[[ Supplied entries, beginning ]]
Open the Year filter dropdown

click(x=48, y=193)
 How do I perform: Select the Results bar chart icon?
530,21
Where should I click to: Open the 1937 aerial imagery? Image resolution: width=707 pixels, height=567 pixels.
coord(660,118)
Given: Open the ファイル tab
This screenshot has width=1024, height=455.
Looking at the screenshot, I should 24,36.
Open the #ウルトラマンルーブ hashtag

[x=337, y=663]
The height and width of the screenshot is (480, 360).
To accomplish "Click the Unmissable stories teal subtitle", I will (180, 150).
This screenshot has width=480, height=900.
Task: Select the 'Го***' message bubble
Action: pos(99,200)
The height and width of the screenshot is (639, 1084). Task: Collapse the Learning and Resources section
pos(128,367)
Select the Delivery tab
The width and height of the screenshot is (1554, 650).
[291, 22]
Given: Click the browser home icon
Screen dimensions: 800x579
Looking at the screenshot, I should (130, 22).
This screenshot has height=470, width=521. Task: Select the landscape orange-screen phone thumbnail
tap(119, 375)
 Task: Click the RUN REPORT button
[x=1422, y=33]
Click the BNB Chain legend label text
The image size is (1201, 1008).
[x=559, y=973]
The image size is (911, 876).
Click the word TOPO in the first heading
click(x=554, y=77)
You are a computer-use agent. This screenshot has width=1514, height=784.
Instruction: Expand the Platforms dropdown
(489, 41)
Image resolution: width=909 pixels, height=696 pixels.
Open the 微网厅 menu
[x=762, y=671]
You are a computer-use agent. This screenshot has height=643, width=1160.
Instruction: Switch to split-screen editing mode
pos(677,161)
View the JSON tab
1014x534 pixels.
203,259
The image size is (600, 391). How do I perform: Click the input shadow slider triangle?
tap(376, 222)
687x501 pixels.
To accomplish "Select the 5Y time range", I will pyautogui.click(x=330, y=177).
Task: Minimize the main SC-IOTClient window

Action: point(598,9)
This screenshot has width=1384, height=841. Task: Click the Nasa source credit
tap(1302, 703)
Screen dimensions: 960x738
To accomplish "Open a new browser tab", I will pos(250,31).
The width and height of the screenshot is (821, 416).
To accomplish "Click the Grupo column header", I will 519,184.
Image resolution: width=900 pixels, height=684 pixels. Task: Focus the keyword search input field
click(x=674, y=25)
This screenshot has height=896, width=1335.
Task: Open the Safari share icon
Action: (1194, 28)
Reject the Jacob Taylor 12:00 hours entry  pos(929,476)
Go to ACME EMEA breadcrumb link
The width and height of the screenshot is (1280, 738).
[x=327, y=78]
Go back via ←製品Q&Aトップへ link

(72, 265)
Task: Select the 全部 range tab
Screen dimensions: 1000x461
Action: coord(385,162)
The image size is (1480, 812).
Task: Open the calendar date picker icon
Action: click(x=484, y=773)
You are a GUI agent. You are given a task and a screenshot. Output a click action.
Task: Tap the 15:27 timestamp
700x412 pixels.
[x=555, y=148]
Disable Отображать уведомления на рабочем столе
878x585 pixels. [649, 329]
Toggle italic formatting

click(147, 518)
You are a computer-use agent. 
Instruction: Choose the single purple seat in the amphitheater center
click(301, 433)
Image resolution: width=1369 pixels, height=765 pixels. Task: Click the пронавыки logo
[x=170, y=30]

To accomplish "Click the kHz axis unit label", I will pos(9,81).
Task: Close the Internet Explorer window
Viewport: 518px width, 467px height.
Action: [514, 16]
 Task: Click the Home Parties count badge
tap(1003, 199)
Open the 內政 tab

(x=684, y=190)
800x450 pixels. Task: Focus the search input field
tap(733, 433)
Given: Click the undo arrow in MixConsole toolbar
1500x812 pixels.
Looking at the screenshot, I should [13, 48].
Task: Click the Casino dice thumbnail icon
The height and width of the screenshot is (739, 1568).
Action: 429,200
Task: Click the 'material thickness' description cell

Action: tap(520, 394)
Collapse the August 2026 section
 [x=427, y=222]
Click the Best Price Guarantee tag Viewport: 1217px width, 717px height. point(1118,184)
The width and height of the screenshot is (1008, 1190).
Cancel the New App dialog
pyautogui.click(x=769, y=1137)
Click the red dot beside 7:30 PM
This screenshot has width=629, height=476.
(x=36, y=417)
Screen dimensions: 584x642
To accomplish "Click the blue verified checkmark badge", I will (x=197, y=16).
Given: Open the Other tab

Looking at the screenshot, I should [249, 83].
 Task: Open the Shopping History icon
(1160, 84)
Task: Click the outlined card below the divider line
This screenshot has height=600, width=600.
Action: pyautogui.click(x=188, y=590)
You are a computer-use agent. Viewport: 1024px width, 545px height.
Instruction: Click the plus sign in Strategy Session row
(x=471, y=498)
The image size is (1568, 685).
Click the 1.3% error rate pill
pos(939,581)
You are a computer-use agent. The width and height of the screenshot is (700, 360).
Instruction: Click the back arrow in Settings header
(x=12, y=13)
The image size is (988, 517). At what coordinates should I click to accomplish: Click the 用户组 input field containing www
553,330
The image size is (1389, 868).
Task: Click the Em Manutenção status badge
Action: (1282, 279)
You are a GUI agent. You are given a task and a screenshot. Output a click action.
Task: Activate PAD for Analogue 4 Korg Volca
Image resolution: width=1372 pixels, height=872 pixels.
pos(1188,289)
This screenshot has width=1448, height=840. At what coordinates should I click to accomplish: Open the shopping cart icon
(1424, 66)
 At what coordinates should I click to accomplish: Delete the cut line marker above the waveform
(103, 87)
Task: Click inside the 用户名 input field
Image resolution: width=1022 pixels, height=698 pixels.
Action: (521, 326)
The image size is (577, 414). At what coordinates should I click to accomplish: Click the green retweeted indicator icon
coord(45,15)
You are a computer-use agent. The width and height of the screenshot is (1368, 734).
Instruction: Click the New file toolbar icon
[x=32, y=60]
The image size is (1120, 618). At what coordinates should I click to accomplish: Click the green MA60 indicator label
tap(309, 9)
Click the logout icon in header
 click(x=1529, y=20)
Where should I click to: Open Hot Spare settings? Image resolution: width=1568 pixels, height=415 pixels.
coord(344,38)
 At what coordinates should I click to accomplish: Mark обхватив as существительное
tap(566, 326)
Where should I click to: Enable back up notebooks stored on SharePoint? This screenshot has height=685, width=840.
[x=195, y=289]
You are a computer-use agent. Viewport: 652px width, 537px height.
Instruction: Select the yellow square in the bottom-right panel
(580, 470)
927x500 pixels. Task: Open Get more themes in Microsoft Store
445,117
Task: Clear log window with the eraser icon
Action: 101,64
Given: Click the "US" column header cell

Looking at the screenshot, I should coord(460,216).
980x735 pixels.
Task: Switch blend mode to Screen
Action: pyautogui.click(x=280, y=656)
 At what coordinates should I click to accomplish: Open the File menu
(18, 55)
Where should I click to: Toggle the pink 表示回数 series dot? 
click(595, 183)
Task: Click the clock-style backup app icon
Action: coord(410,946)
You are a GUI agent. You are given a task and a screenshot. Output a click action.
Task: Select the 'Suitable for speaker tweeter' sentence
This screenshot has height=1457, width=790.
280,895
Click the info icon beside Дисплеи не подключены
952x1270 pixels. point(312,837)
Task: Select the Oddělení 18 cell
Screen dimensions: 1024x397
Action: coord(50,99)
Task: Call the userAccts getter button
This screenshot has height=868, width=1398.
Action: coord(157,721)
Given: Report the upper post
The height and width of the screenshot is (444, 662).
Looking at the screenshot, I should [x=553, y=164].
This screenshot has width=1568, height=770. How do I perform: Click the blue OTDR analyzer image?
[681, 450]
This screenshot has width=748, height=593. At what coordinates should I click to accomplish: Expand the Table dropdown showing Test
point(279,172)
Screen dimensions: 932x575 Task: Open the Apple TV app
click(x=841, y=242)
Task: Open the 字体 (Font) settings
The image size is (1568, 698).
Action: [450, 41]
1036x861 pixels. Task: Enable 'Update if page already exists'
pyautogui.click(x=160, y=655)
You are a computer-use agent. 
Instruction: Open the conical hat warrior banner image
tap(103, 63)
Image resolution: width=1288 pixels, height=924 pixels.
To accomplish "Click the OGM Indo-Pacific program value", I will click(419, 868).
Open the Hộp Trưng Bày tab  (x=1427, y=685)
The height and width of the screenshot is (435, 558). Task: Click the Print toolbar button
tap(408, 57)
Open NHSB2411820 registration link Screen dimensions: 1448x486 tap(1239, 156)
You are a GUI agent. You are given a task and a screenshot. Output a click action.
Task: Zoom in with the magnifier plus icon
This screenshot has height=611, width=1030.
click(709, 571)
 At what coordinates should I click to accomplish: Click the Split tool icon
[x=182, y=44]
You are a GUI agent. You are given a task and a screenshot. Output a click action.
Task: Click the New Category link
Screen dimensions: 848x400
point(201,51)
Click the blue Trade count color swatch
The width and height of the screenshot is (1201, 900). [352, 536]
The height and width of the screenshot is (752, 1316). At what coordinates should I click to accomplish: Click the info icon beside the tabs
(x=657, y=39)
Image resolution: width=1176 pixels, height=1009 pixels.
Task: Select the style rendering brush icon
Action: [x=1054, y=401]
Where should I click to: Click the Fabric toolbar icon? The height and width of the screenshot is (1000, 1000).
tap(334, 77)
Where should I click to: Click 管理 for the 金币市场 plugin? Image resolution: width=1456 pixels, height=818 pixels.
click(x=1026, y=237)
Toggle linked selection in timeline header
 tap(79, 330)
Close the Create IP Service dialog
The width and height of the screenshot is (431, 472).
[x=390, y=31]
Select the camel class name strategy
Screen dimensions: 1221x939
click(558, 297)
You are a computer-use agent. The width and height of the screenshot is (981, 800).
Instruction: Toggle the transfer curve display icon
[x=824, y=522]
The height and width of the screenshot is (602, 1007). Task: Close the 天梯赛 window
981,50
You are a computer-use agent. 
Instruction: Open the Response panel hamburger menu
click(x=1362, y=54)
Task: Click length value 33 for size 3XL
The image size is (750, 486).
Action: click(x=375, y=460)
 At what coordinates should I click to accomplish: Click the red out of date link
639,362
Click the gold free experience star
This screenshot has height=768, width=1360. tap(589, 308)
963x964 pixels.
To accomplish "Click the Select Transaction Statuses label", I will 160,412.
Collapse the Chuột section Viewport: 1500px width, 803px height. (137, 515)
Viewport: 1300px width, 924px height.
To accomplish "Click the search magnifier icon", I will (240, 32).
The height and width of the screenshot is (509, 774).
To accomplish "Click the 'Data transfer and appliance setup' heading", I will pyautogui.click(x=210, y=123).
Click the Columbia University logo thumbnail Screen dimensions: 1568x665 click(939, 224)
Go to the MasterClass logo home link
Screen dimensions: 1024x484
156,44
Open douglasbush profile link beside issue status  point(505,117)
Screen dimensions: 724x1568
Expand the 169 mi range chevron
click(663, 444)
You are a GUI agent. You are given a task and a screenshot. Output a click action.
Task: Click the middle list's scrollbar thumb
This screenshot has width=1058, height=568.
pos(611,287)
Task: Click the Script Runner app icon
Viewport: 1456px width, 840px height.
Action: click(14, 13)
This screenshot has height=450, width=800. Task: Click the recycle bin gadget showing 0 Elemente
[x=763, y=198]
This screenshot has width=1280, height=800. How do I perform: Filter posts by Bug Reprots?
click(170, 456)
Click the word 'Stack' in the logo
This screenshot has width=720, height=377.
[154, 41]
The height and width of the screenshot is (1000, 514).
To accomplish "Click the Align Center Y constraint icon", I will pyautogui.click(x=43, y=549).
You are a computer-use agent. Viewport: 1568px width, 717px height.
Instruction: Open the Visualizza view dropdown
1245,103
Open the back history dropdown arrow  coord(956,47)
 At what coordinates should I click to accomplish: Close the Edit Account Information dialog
[[ Supplied entries, end ]]
### Exercise goal
Copy, please, exactly the lines that start at the first line of the data and end at the line containing "Given: Open the ファイル tab", both kept and no others.

### Solution to this exercise
Open the Year filter dropdown

click(x=48, y=193)
 How do I perform: Select the Results bar chart icon?
530,21
Where should I click to: Open the 1937 aerial imagery? Image resolution: width=707 pixels, height=567 pixels.
coord(660,118)
Given: Open the ファイル tab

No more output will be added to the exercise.